5 minute read
AUTISM: WHEN THE IMPOSSIBLE BECOMES POSSIBLE
AUTISM:
When the Impossible Becomes Possible
By Julie Hornok
MY DAUGHTER CAREFULLY APPROACHED MY CAR WITH HER HANDS FULL. TEARS WELLED UP IN MY EYES, THREATENING TO EXPOSE MY EMOTION. I NEVER THOUGHT THIS DAY WAS POSSIBLE, BUT BECAUSE SHE HAD COME SO FAR, IT WAS EVEN SWEETER.
“Hi! My name is Lizzie! I will be your carhop today!” she said cheerfully while grinning ear to ear. She handed me my slushie and fried mozzarella sticks. I tipped her way too generously and told her how proud I was of her. It was hard to believe this was the same girl who, at two years old, displayed every sign of autism and was given an on-the-spot diagnosis on our first visit with the developmental pediatrician.
According to the latest numbers from the Center for Disease Control (CDC), one in 54 children will be diagnosed with autism in the United States. Every one of those parents will hear the life-changing words, “Your child has autism.” Every one of those parents will feel their world spin out of control and come crashing down around them. Every one of those parents will, at times, feel desperate, confused, and alone...just as I did a little over 16 years ago.

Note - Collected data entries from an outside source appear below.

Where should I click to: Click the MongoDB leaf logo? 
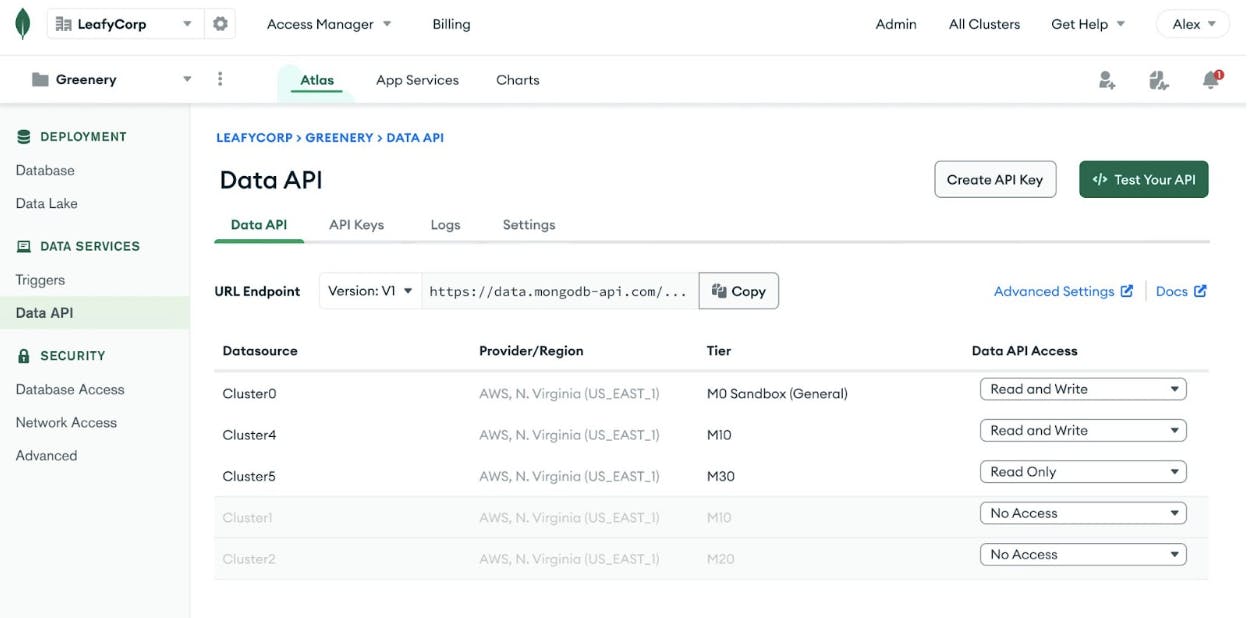(x=20, y=22)
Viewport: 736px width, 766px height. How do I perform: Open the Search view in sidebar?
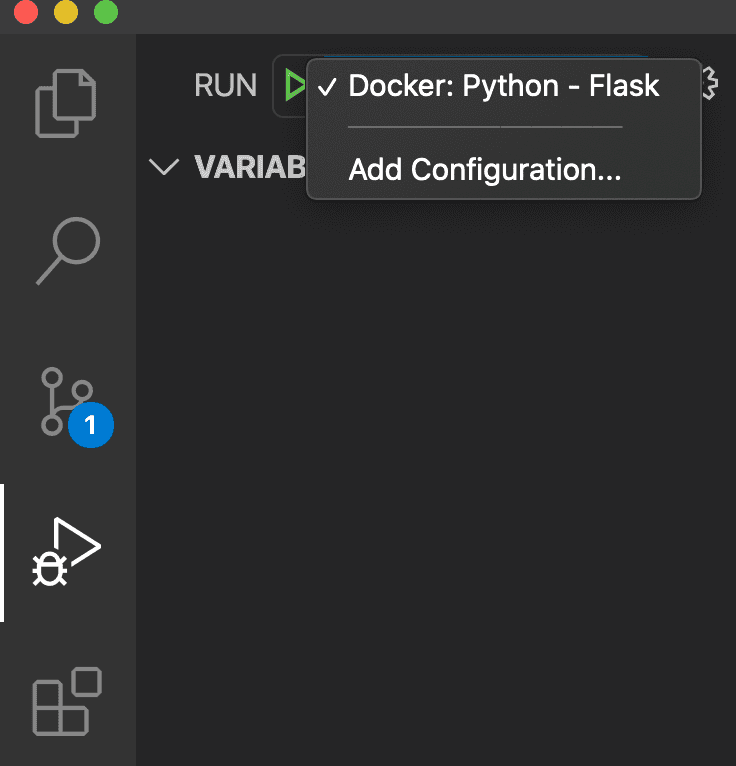click(x=68, y=250)
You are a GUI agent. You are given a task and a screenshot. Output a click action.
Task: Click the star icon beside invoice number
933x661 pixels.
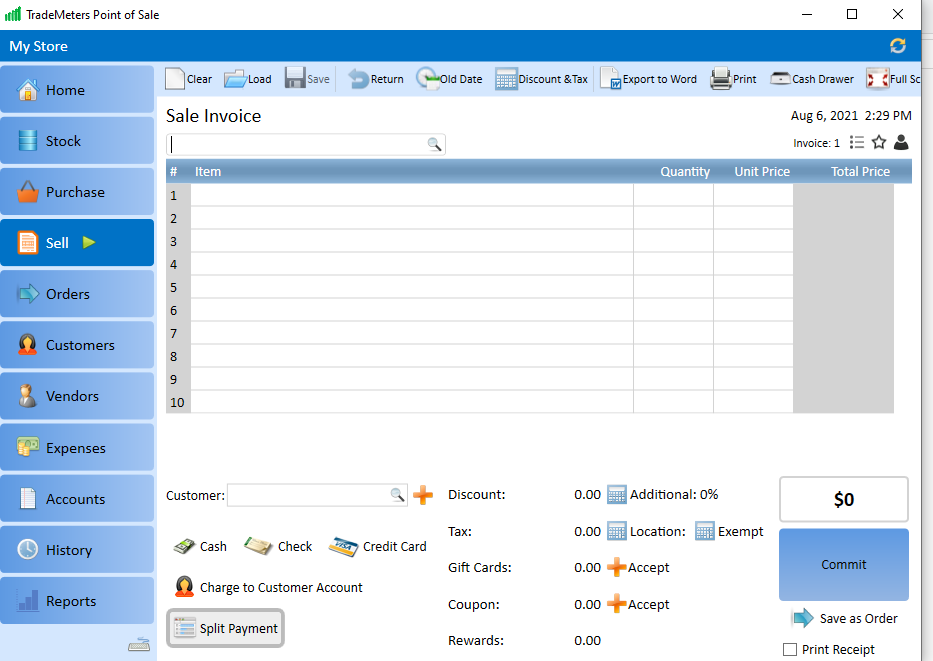pos(879,143)
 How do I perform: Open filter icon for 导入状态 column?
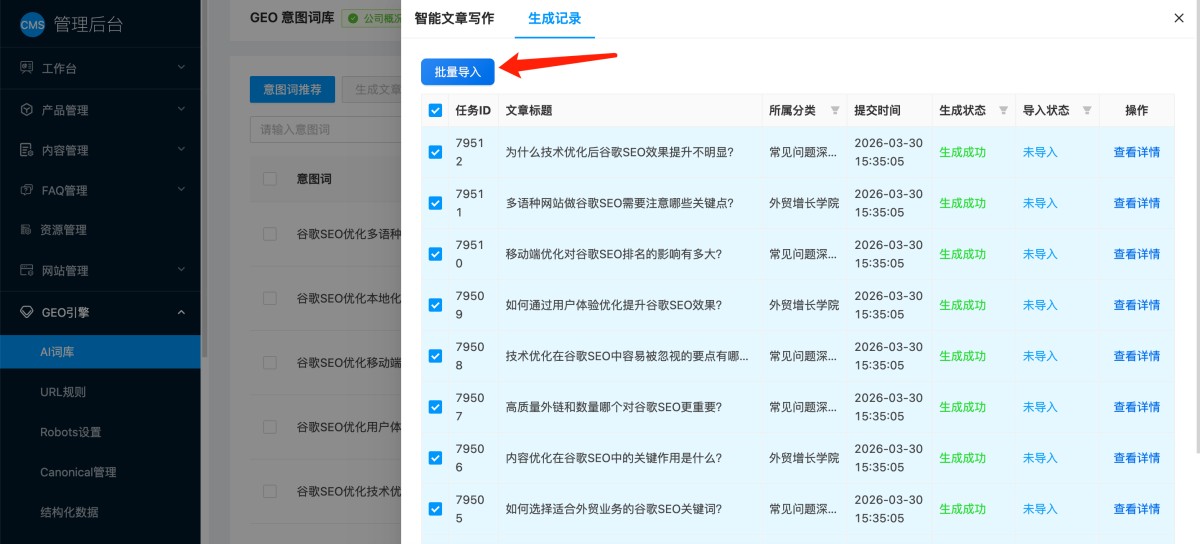(1087, 111)
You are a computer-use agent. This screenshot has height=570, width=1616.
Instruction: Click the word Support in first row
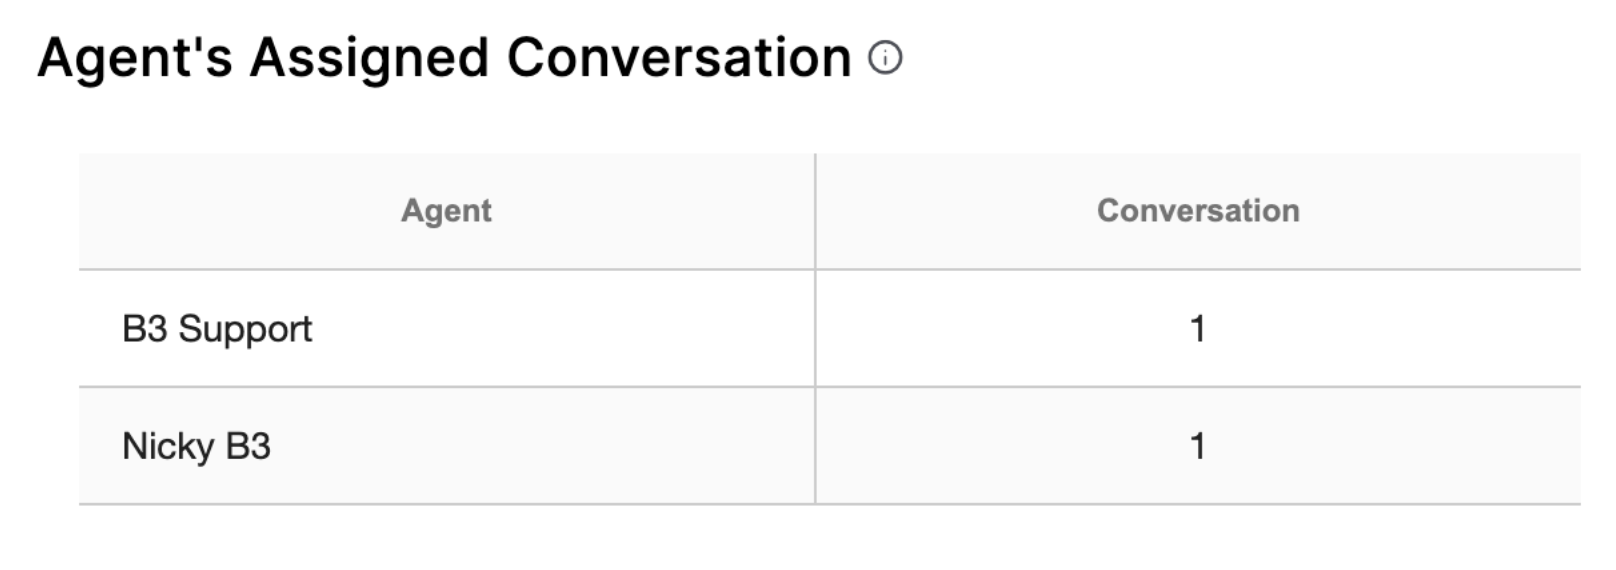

When Lizzie was diagnosed, it was not the rare type of savant autism seen celebrated on TV or in the movies. She didn’t display special talents or share insights that blew our minds.
She threw hour-long tantrums because she could not communicate even her basic wants and needs. She wandered aimlessly around our home lining things up, flapping her arms, and making screeching sounds. She had no understanding of danger: she would run in the street, jump off a high ledge, or immerse herself in water without any understanding of the consequences. She banged her head on the ground in frustration and bit us when we tried to change her diaper or put her in her high chair. She didn’t answer to her name or respond in any way when we tried to communicate with her. Her eyes were glazed over, and even though her body was present, her mind was somewhere else. She was frustrated and unhappy, and we were exhausted. My daughter had disappeared into the black hole of autism, and I didn’t know if we would ever be able to reach her. That is the autism most families are living with.
To say autism has pushed me to the brink would be an understatement. It was more like I dug my heels in as autism slowly scooted me to the edge of a cliff and left me hanging for dear life.
People tried to reassure me by telling me no one was to blame, but an enormous weight had been placed on my shoulders, and even if I hadn’t caused it, it was still up to me to figure out how to make it better.
Day after day, together with a wonderful support team, I willingly jumped into autism’s black hole in an effort to pull her out inch by inch. I woke up morning after morning with bloodshot eyes from the late-night hours spent on the Internet researching. I facilitated a 30-hour-a-week home therapy program focused on her behavior, speech, and sensory needs. I hired therapists, immersed myself in learning the ins and
outs of the complicated step-by-step programs, and carried the concepts through the rest of our day when there wasn’t a therapist present.
I changed her diet and ran every medical test possible to make sure we weren’t missing something. When we ran out of money, we borrowed from family, applied for grants, and went without to make sure her therapy wasn’t interrupted. I lived in an alternate reality centered around pulling my daughter out of autism’s abyss. I know the real world kept spinning around me, but my hyper-focus on my daughter kept me from caring. I pushed everyone away. A mother is only as well as her sickest child.
That was my reality for many long, difficult years. There were no shortcuts or magic bullets. The progress was seen through the daily work.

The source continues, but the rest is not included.